La liberté d’expression ne sera pas remise en cause

1881Lors de l’examen du Projet de loi Egalité et Citoyenneté en commission au Sénat, la majorité de droite n’a pas seulement supprimé des avancées sociales importantes sur le logement, la démocratie locale ou l’alimentation bio. Elle a également adopté des mesures inadmissibles sur le droit de la presse.

En modifiant quelques procédures juridiques, les sénateurs ont en fait totalement bouleversé la loi de 1881 sur la liberté de la presse. Le délai de prescription, la qualification des faits et le régime de responsabilité civile forment un équilibre subtil, mais efficace depuis 135 ans. Plus largement, c’est donc la manière dont nous garantissons à chaque individu l’exercice de sa liberté d’expression, principe fondamental de notre République, qu’ils ont remise en cause.

Après que plus de 20 sociétés de journalistes aient exprimé une « vive inquiétude » parfaitement légitime, les sénateurs ont quelque peu revu leur copie en séance. Ils ont certes reculé et rassuré les journalistes possédant une carte de presse en les exonérant de poursuites civiles. Mais les rustines adoptées par le Sénat ne sont toujours pas satisfaisantes.

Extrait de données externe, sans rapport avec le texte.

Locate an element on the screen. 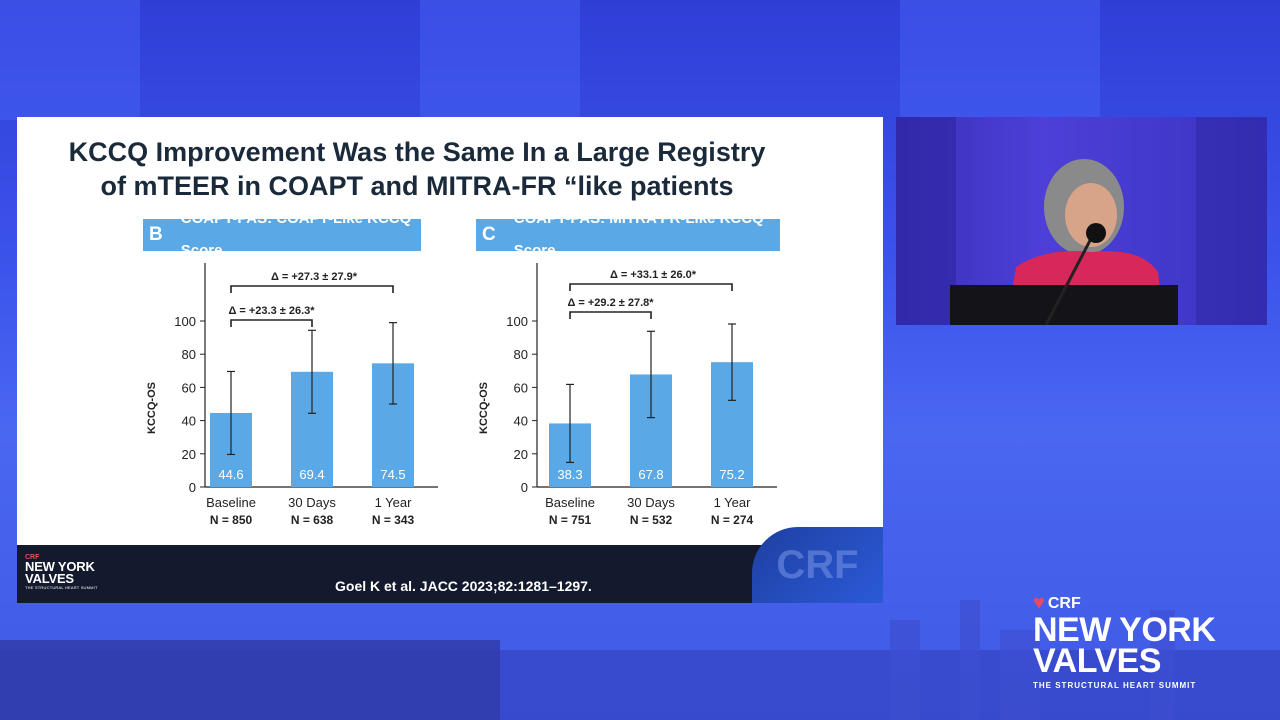 Image resolution: width=1280 pixels, height=720 pixels. panel-c-bar-value-label: 38.3 is located at coordinates (570, 474).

Le gouvernement a été très clair sur le sujet en s’opposant à ces mesures et en déposant des amendements de suppression. Lorsque que le texte reviendra dans quelques semaines en nouvelle lecture à l’Assemblée nationale, les députés de gauches, qui ont le dernier mot, répareront cette erreur. La majorité qui vient juste d’adopter une loi garantissant la liberté, l’indépendance et le pluralisme des médias ne sera pas celle qui restreindra la liberté d’expression.